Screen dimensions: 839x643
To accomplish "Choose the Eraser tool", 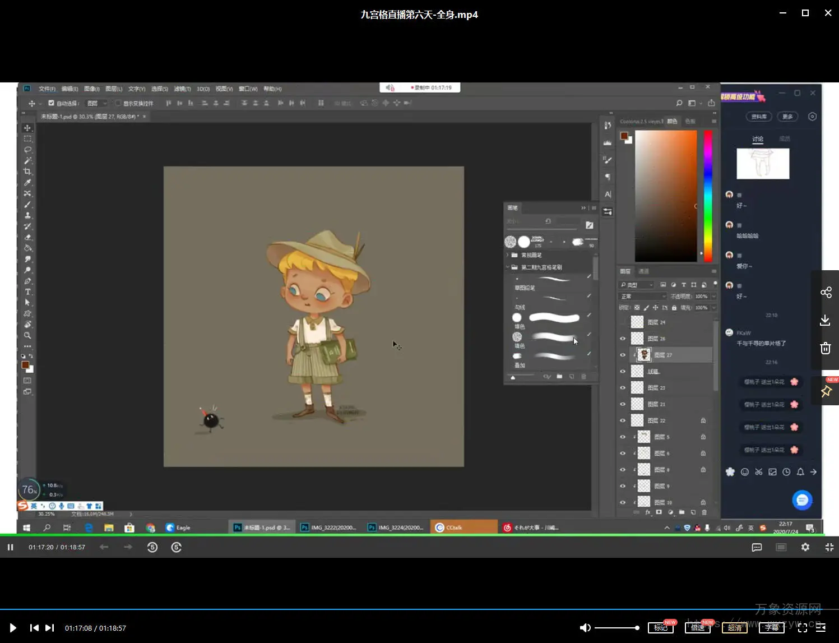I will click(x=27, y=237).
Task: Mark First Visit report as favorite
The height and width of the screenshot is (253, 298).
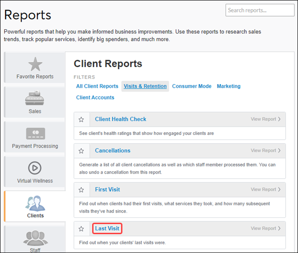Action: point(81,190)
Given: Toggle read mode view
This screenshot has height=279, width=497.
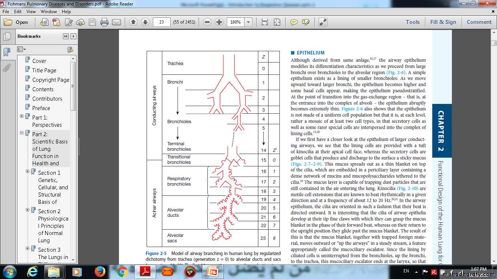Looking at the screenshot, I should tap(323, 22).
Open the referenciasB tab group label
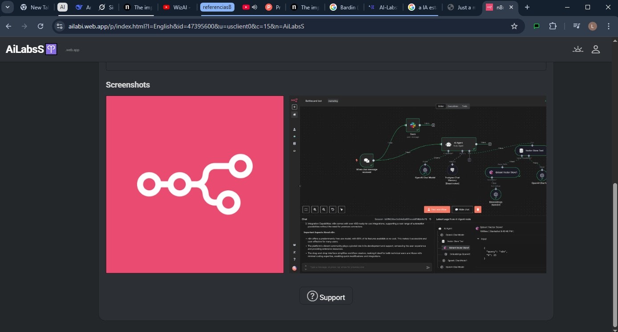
--*--
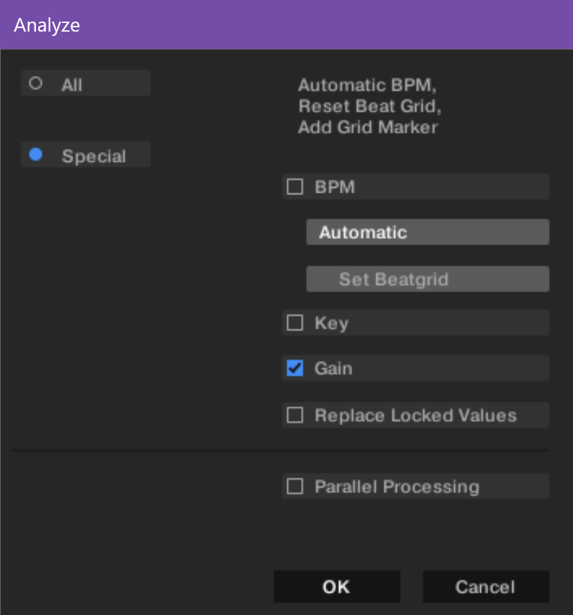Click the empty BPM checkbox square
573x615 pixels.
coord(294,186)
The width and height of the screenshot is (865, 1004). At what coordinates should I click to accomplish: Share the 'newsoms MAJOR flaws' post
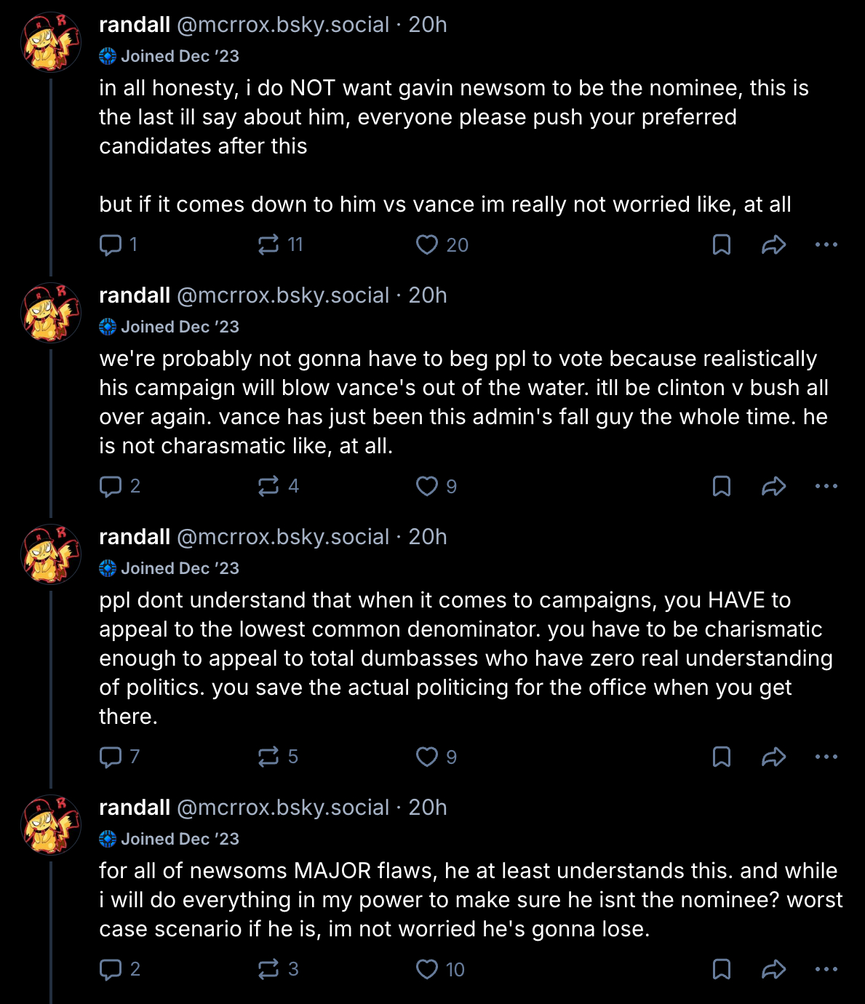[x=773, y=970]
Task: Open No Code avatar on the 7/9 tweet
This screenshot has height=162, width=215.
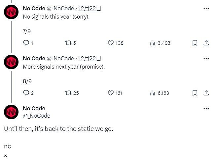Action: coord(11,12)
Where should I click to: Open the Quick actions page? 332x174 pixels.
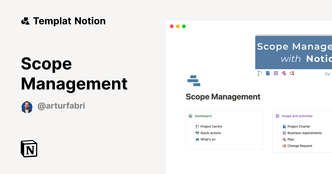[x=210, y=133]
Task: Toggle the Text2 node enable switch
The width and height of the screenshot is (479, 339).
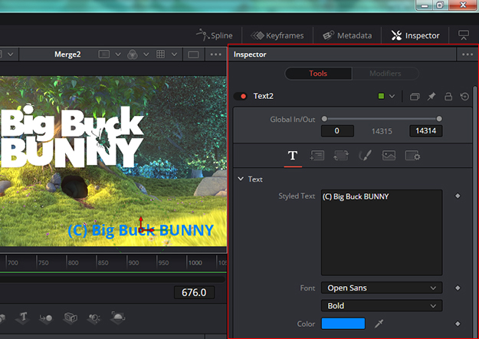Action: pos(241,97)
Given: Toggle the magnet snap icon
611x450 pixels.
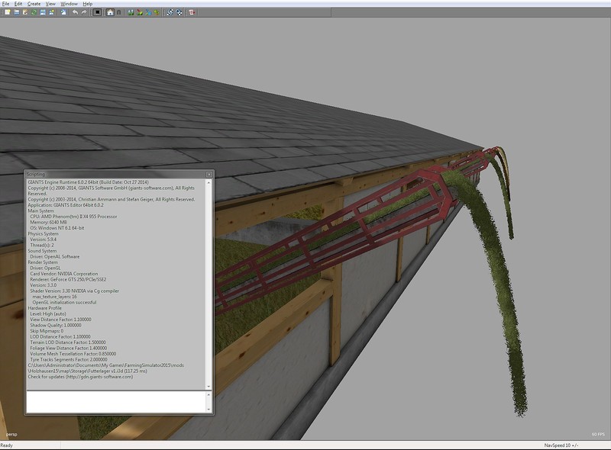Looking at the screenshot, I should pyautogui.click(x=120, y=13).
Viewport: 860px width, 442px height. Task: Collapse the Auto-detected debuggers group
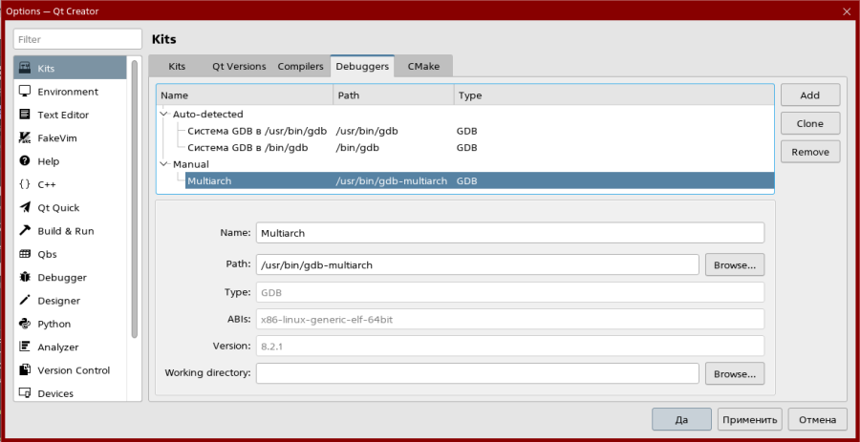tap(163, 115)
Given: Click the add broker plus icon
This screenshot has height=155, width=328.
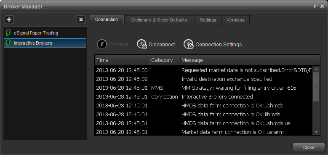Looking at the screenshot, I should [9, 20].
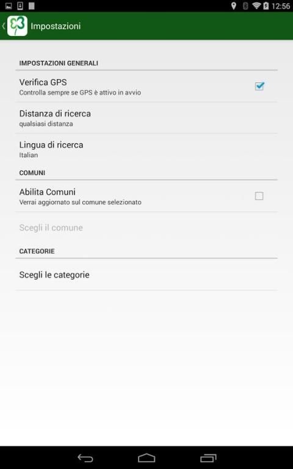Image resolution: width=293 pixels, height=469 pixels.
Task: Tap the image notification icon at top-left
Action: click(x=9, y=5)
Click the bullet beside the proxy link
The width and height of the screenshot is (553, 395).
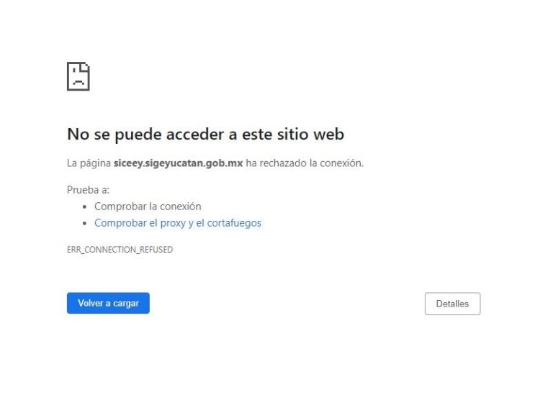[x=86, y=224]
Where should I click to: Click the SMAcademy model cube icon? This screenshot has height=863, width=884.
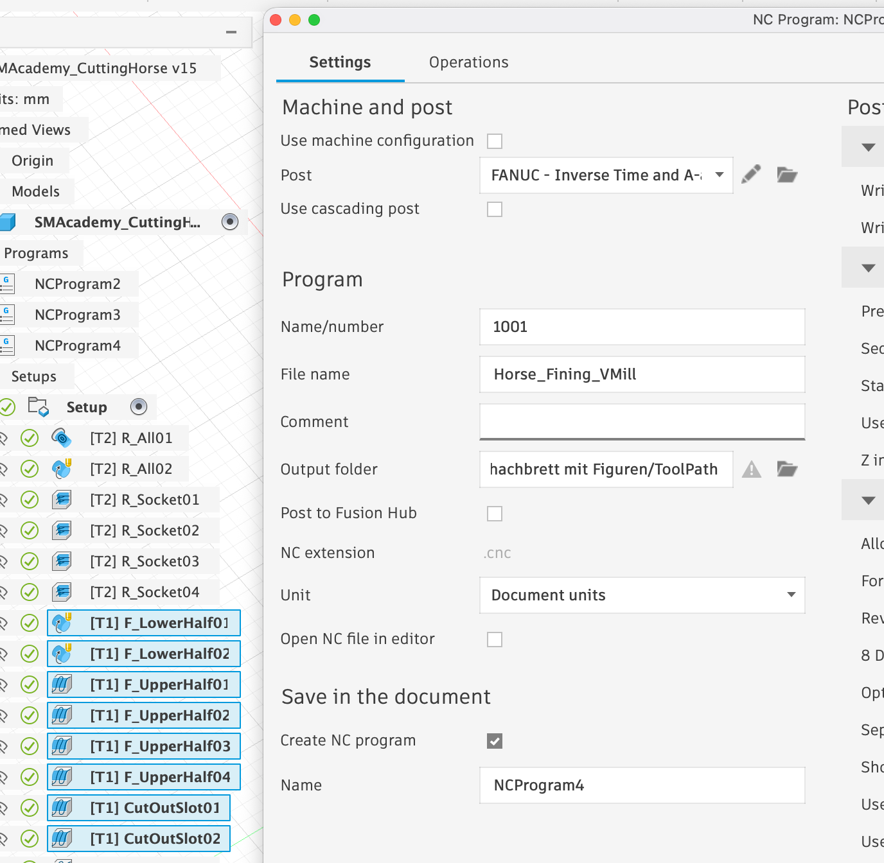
--*--
◆ **Aim of the exercise**
Of the records above, print only the lines from the one containing "The width and height of the screenshot is (553, 395)." through the one containing "Where should I click to: Click", inclusive and unaltered, leaving out pictures.

◆ **Response area**
The width and height of the screenshot is (553, 395).
[x=86, y=224]
Where should I click to: Click the SMAcademy model cube icon? This screenshot has height=863, width=884.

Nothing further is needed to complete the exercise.